Dataset entries
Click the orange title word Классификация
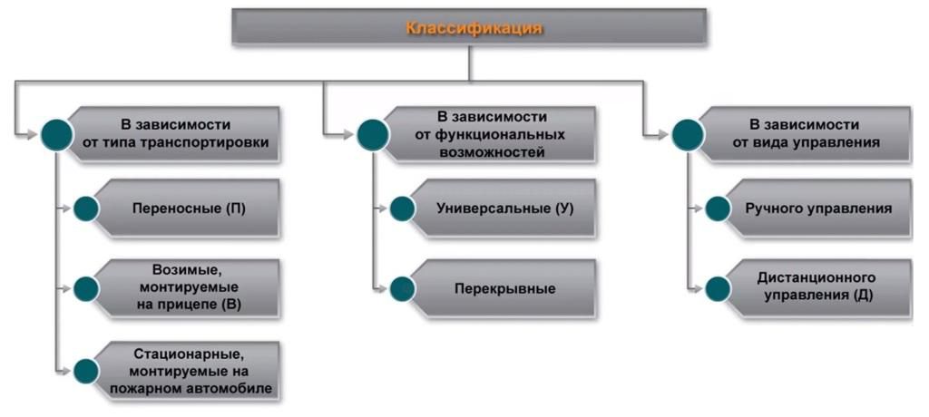pos(474,27)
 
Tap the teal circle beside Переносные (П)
pos(86,208)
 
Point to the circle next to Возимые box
pos(86,288)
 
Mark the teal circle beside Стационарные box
pos(86,370)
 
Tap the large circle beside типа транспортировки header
pos(56,134)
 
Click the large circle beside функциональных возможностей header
pos(372,134)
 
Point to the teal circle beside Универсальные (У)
pos(402,208)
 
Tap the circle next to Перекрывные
pos(402,288)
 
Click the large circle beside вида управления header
pos(688,134)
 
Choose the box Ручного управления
pos(817,208)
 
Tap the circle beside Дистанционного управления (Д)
pos(718,288)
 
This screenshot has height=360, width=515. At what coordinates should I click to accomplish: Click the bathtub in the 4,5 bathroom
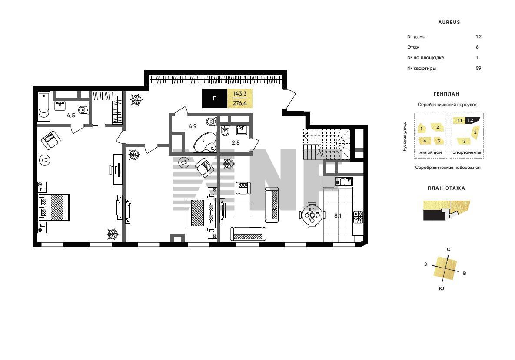(44, 107)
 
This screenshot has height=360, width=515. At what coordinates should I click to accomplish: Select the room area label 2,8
(236, 143)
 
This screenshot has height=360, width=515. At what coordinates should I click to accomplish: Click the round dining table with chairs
(312, 215)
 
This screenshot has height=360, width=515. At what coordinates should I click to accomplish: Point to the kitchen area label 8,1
(338, 215)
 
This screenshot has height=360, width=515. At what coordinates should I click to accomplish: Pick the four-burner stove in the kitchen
(358, 217)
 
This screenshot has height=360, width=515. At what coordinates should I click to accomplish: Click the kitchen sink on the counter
(344, 182)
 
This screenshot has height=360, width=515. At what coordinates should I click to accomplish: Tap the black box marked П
(214, 98)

> [Task to carry out]
Copy the rows starting at the line containing "in the kitchen" and ending at the last row, keeping each request unchanged and adding 15 to every coordinate in the answers.

> [Final result]
This screenshot has height=360, width=515. At what coordinates should I click to accomplish: Pick the four-burner stove in the kitchen
(373, 232)
 
This screenshot has height=360, width=515. At what coordinates should I click to accomplish: Click the kitchen sink on the counter
(359, 197)
 
This screenshot has height=360, width=515. At what coordinates should I click to accomplish: Tap the black box marked П
(229, 113)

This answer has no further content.